When I started using LaTeX a few decades ago, one of the main arguments for using it was the separation of content and editing. The idea was that the author would concentrate on the content and LaTeX would take care of the editing.

After several decades of use, I think this promise has been at least partially kept: LaTeX does a pretty good job of managing formulas, fonts, distributing text over multiple lines, positioning floats, etc. even without additional packages. Only the microtype package and the sloppy-like commands are used occasionally.

However, I am less sure if this also applies to page layout, i.e. things like line spacing, paragraph spacing, line length, etc. As a rule, there is usually only one serious limitation imposed by the publisher, namely the page size. So, when I finish my books (scientific notebooks), I usually consult graphic designers, none of whom have any experience with LaTeX, and they usually butcher all the default settings completely.

So are design/typographic principles/rules for page layout implemented by standard LaTeX or perhaps by more complex packages like KOMA? I have to say that I was a bit disappointed with KOMA when I read in its manual that "line lengths beyond 80 characters are unacceptable", and the length of this particular line is - 95 characters! So at first glance, I am not sure how many, if any, typographic rules for page layout have been implemented in LaTeX and KOMA. Incidentally, when I look at my favourite textbooks, they all seem to stick to the line length of 13 cm, which interestingly was also the advice of the last graphic designer I consulted.
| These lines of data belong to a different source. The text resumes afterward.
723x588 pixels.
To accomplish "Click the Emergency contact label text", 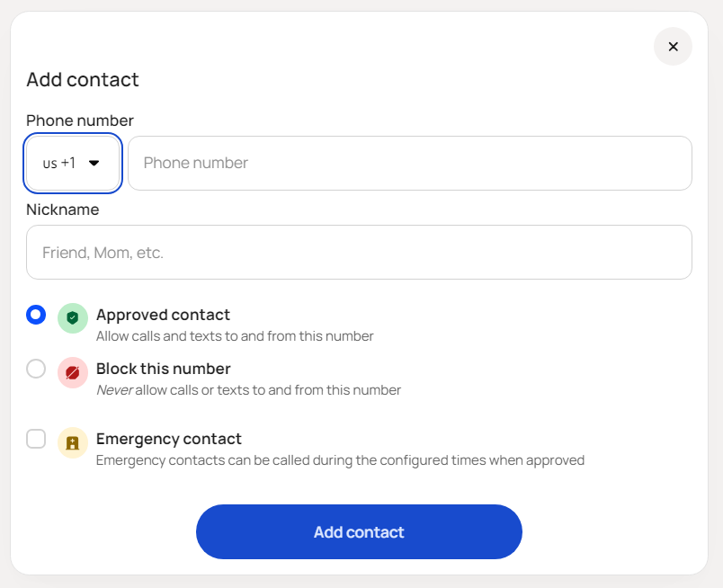I will click(x=169, y=439).
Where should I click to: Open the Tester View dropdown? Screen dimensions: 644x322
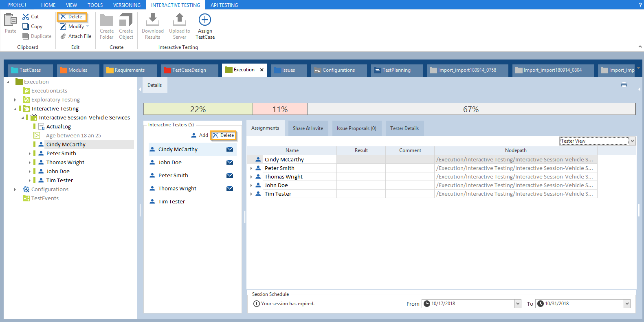click(632, 141)
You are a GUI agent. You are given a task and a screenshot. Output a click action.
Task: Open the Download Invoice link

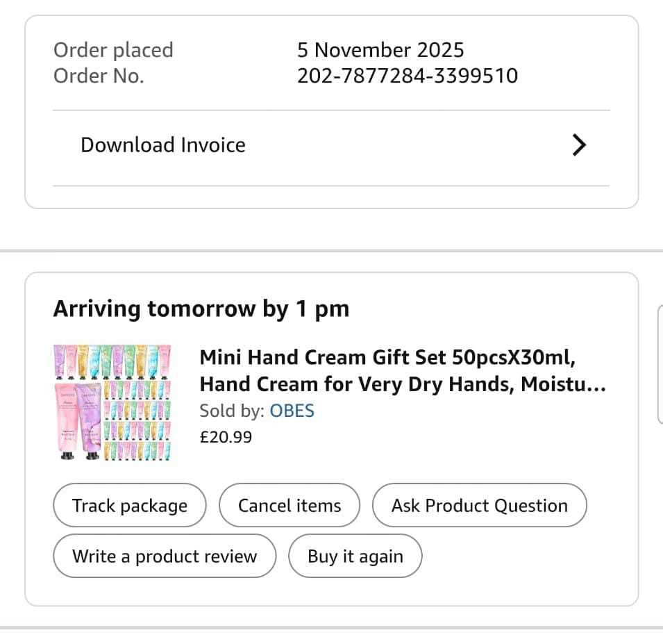(163, 145)
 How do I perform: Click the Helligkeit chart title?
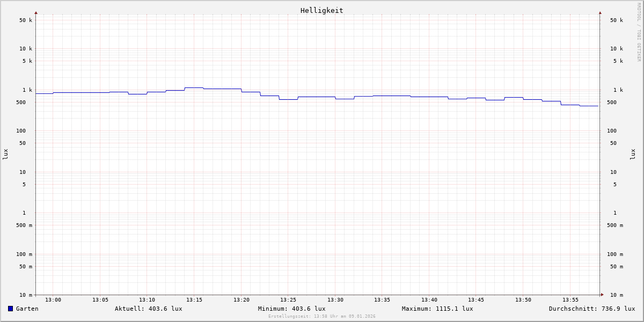point(321,10)
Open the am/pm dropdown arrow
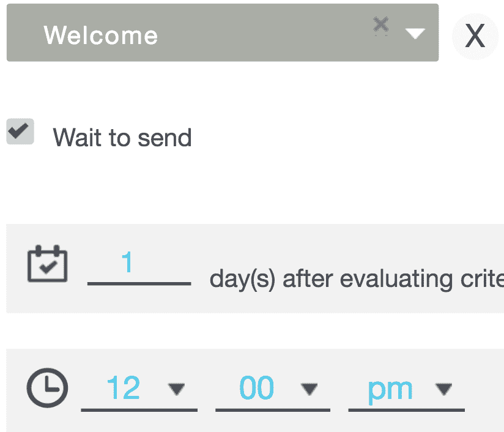Screen dimensions: 504x432 click(x=443, y=389)
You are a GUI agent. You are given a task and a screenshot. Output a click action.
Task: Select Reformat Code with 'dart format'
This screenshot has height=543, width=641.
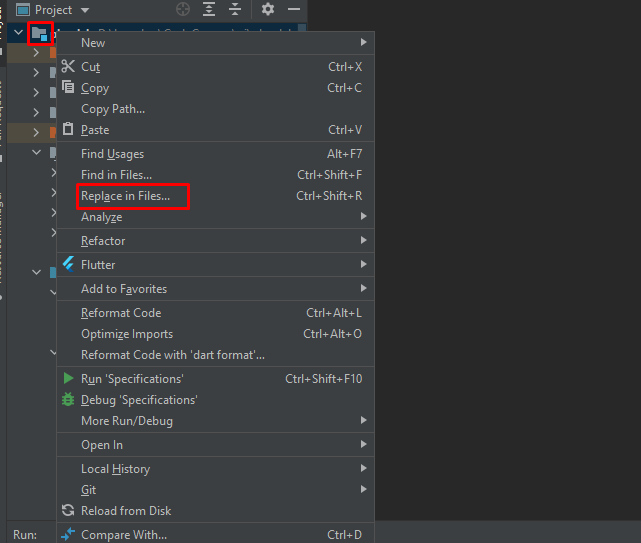tap(172, 355)
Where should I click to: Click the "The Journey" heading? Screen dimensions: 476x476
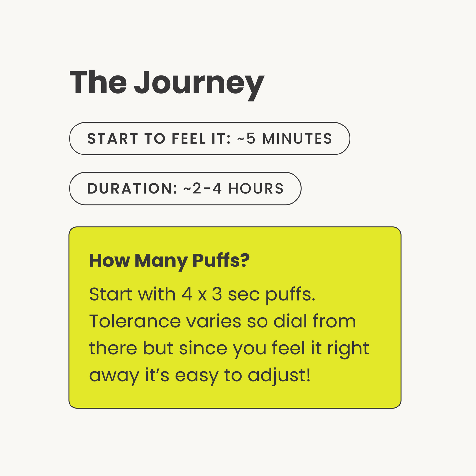pos(167,84)
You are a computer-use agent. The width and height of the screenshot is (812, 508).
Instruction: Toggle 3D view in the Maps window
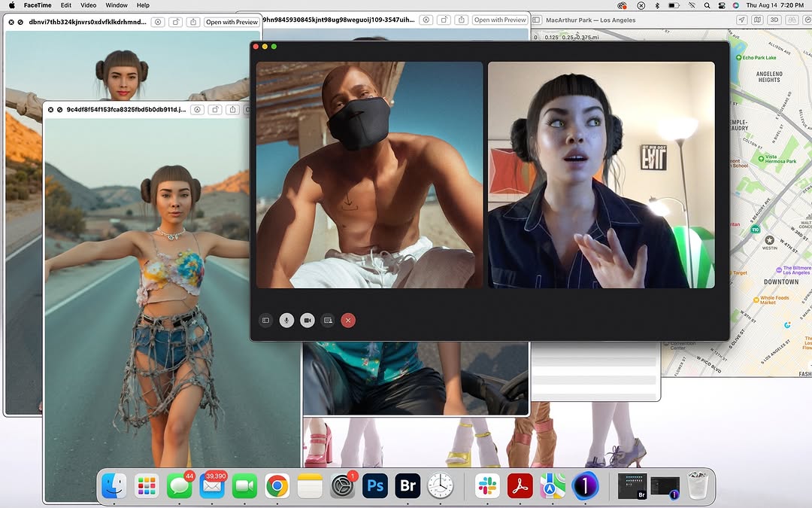(774, 20)
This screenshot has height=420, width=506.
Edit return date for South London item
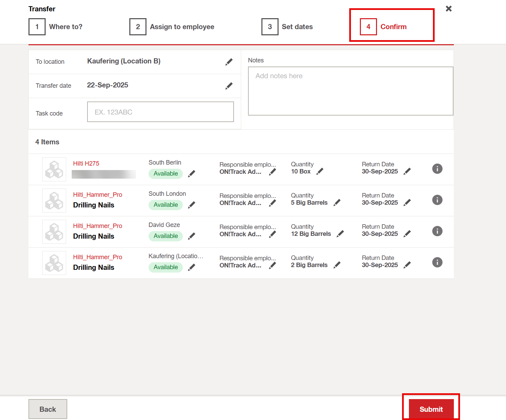(x=407, y=203)
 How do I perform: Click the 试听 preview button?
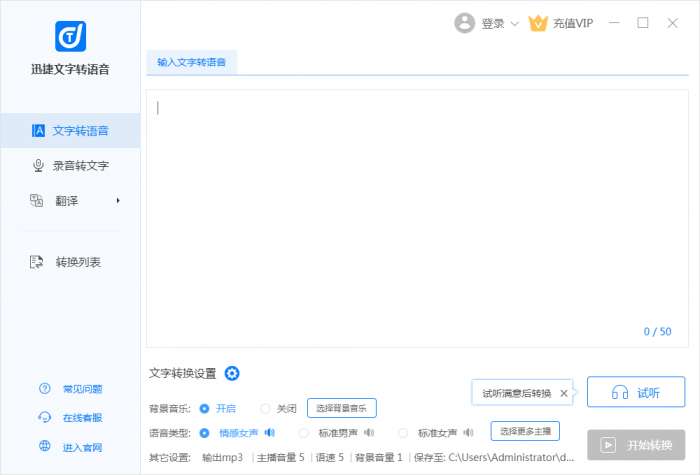[636, 393]
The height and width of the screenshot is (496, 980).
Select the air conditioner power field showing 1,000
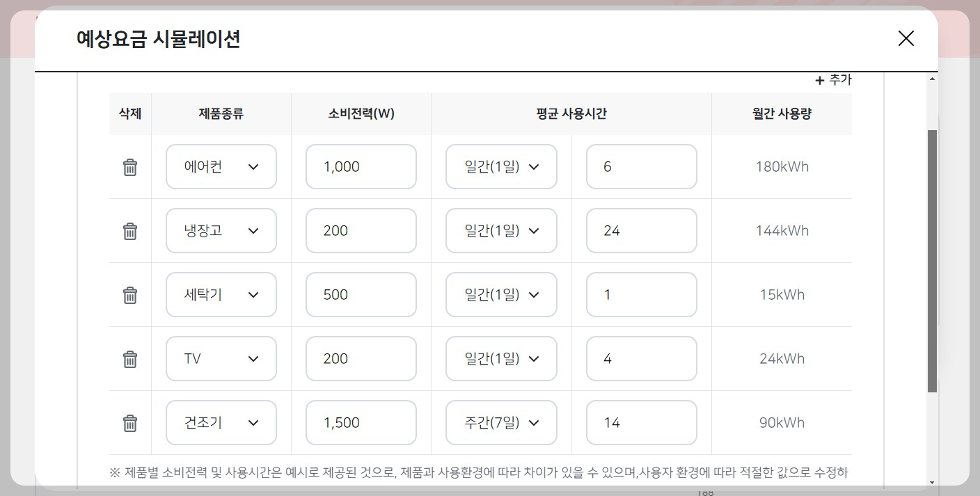pos(361,167)
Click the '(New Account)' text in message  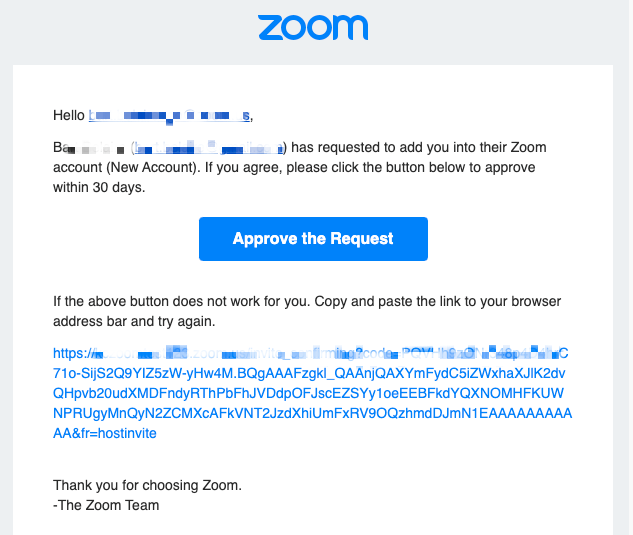coord(153,167)
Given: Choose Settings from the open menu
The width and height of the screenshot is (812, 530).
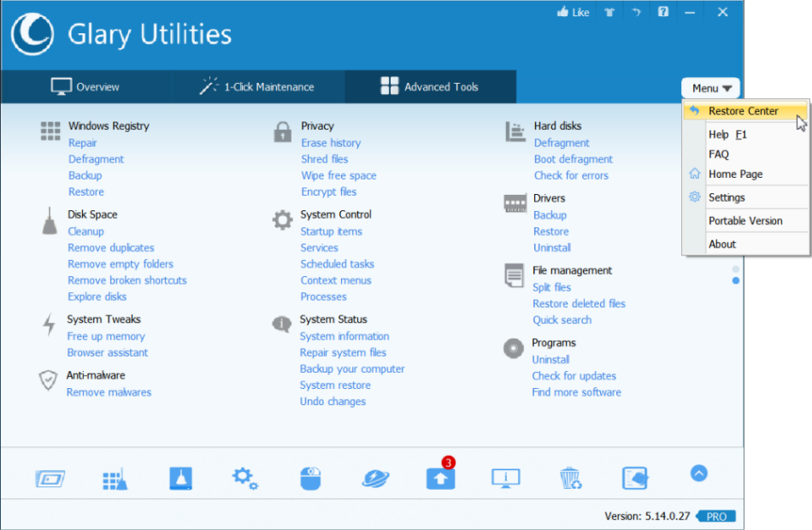Looking at the screenshot, I should [x=727, y=197].
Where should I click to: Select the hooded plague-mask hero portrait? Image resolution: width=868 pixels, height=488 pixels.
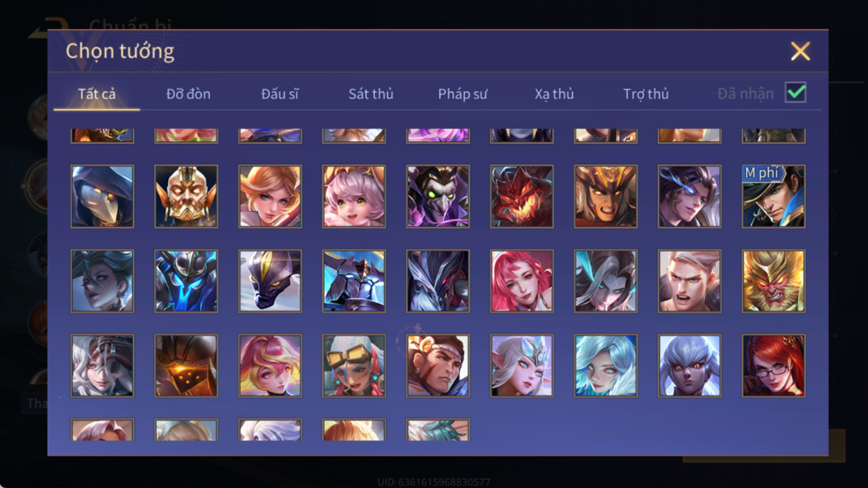pyautogui.click(x=102, y=197)
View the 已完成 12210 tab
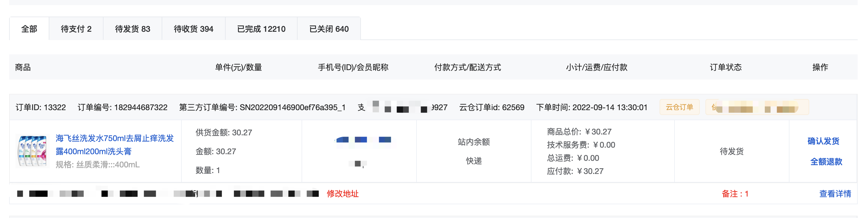 pyautogui.click(x=261, y=29)
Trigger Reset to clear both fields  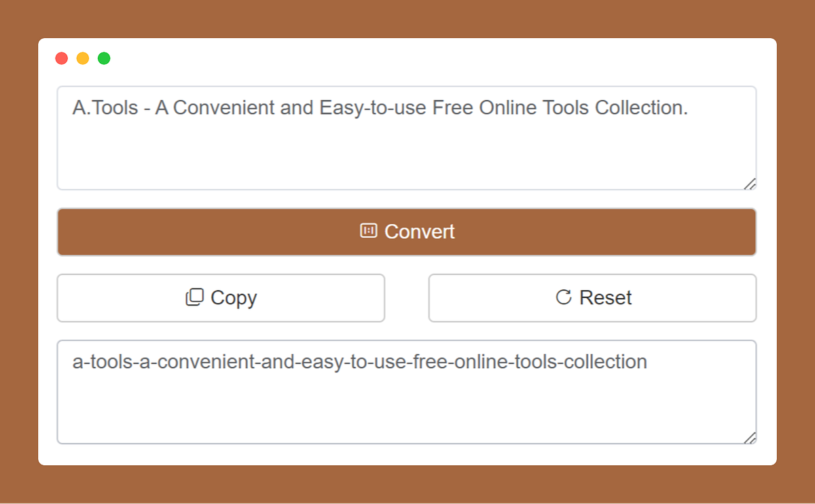click(592, 298)
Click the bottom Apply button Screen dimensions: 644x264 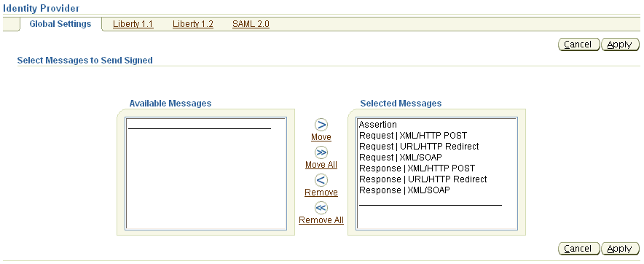(620, 249)
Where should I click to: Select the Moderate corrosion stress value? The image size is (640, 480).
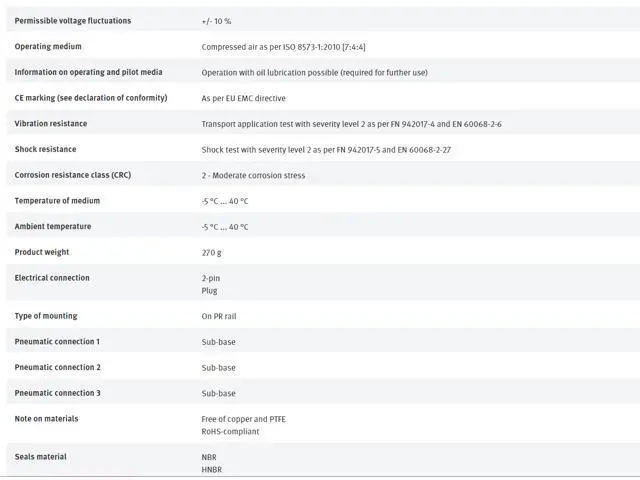click(253, 176)
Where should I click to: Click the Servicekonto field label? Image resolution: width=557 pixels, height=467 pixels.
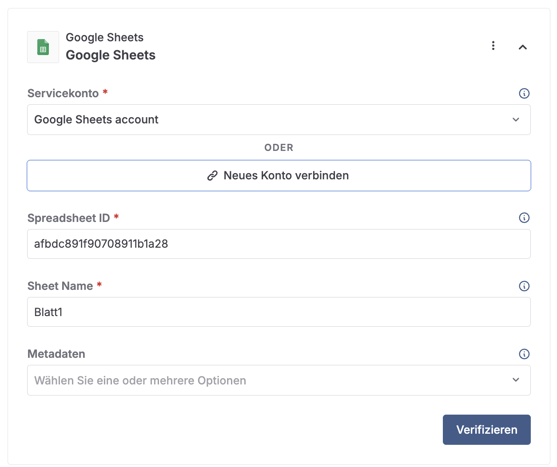(63, 93)
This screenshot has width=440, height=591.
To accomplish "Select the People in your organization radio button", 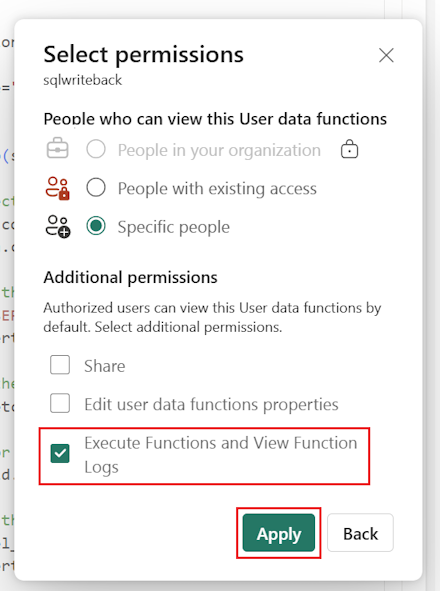I will pyautogui.click(x=96, y=149).
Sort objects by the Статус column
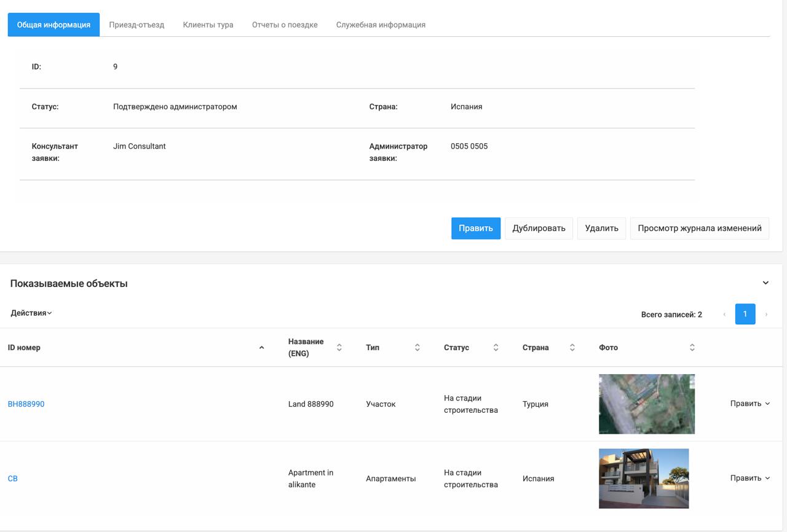Viewport: 787px width, 532px height. [x=496, y=347]
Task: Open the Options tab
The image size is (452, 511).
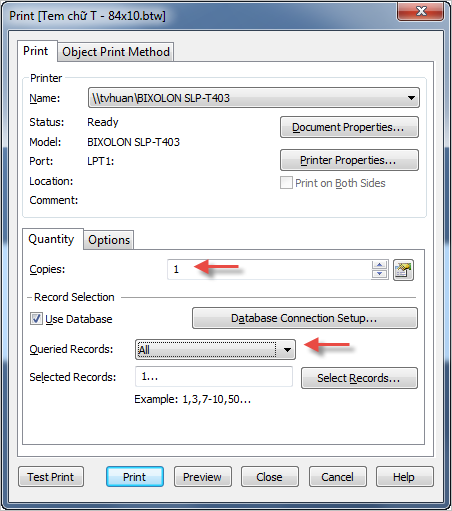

So my question is: How much can a user rely on the standard LaTeX page layout? To what extent, if at all, is KOMA an improvement on the LaTeX specifications in this respect? Where can one get reliable information or even paid advice on how to design a page layout appropriately, preferably from a person who is both professional in page design and has some LaTeX experience?

PLEASE, do not close this question. It has received a large number of upvotes (with some downvotes) very fast, so I think this is a relevant question that deserves a chance to receive the conclusion.

EDIT: Answers and discussions usually help to understand the question better, and also in this case I would formulate the question a little differently if I were to ask it now:

To increase the efficiency of production, it is always good to distribute the work among different specialists. In the case of publishing, this would mean that the author creates the content, the typographer/designer creates the layout, the printer puts this on paper and finally the publisher distributes the result. My question can be boiled down to the following: LaTeX most likely does the typographer's job, but can it replace a designer? Can ambitious academic notebook projects be published without the involvement of a designer, by tweaking only one or two options? Because as soon as designers are involved, and they almost universally don't know LaTeX, the result deviates far from the default LaTeX settings.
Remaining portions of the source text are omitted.